You whipped your head around to face Spencer, eyebrows furrowed in confusion, before the realistion dawned on you -- He had heard Ethan tell the bartender about your promotion earlier. "He isn't my boyfriend--Why do you even care." You huffed.
Spencer scoffed quietly, "Yeah Im sure, The flowers and 'pretty girl' really prove that" His tone was laced with jealously. He was jealous. You shook your head as you pulled your eyes away from his face. "It's been a month" He muttered, quieter.
You frowned at the mention at how long it had been since the two of you broke up. "I am well aware of how long its been" You held back from calling him Spence, it was like muscle memory. "The flowers were from all of them" You defended, although there was no reason you needed to defend nor explain yourself to him. "And pretty girl- its a joke-- they all call me that." You muttered.
"I called you that."
His tone still held so much jealously but sounded so much sadder. It made your stomach clench on nothing but the alcohol you had consumed, you turned your head to face him before looking away again, unable to handle the way his expression pulled on your heartstrings.

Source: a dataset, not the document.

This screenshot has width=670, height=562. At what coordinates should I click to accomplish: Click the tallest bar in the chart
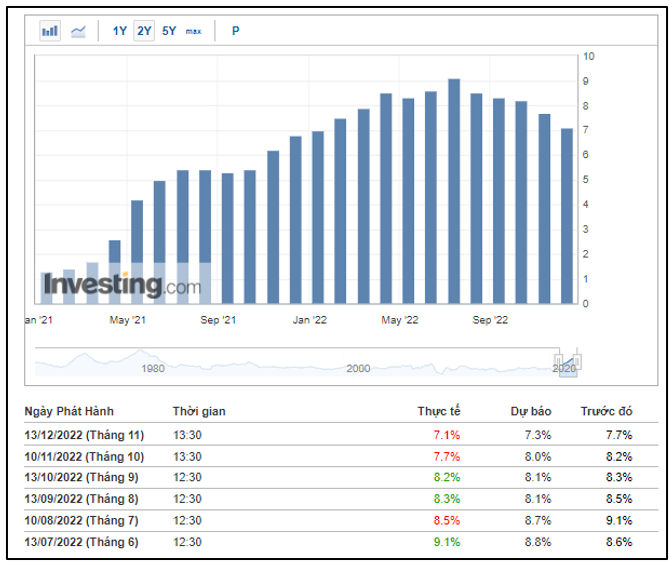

"I know" You said just as quietly.
The bartender handed you your drink with an apology of how long it took -- you hadn't even noticed. Drink now in your hands yet you couldn't find it in yourself to move. You could smell Spencer's cologne and it was consuming your senses and making your mind fog.
Spencer ordered his own drink after the bartender asked, before he turned to look at you again. "I called." He said.
You wanted to cry-- you wanted to sink into the pit in your stomach and stay there forever. You felt yourself grow dizzy -- he made you dizzy. "I know" You said quietly, scared if you spoke any louder your voice would give out on you. it broke your heart to be standing here next to him, when he had no idea you loved him, when you had no idea if he ever loved you-- let alone if he still did.
He didn't say anything, you assumed it was because he didn't know what to say. He knew you were actively ignoring his calls-- What was there to say to that.
Spencer got handed his drink, he muttered a quiet thanks, but made no movement to leave his place next to you, you didn't either. Neither of you said anything. You felt as if your feet were glued in place -- although you weren't sure if you wanted to move either. It had been a month since you had seen him, and as much as it gutted you to think about, you didn't want to leave yet just incase this really was the last time.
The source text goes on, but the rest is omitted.